● **Work instructions**:
Pick out every line in the items below that contains the word "size" and copy each of those lines.

===============

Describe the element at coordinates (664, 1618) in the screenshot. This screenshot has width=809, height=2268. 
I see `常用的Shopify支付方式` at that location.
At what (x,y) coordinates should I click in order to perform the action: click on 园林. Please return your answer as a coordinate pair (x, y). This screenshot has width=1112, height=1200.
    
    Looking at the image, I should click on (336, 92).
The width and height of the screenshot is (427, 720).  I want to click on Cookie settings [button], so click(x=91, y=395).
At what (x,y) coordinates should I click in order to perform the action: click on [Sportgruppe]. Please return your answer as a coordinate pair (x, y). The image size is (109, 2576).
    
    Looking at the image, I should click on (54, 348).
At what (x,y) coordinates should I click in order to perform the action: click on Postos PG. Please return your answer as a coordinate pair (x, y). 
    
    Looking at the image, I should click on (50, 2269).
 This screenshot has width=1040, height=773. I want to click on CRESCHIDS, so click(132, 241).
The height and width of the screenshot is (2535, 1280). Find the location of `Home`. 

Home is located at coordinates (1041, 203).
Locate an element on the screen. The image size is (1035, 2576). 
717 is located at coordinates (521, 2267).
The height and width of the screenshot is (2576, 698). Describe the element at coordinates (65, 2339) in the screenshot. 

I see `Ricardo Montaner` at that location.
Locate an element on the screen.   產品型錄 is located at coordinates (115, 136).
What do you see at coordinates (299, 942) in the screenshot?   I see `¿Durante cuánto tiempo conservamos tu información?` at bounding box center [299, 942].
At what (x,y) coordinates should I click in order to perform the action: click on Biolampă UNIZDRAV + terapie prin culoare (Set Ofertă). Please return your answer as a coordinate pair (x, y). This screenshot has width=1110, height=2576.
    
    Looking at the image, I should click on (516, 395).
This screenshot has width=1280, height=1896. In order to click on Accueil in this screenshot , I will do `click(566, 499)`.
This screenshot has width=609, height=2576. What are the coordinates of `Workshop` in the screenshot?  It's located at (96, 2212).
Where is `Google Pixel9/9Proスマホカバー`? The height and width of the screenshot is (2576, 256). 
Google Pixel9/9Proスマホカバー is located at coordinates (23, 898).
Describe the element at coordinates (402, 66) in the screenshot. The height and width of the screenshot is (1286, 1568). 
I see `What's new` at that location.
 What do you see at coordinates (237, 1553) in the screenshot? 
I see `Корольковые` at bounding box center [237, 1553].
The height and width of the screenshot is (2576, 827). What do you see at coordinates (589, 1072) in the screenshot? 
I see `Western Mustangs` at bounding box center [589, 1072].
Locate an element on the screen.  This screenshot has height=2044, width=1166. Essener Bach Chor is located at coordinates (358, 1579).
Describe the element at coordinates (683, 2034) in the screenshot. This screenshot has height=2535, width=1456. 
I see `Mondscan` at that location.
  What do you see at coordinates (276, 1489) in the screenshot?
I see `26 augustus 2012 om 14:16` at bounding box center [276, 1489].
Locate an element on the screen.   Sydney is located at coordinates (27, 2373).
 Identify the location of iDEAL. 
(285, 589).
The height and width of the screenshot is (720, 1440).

===============

● **Full response**:
At what (x,y) coordinates should I click in order to perform the action: click on [Sportgruppe]. Please return your answer as a coordinate pair (x, y). The image size is (109, 2576).
Locate an element on the screen. The image size is (1035, 2576). 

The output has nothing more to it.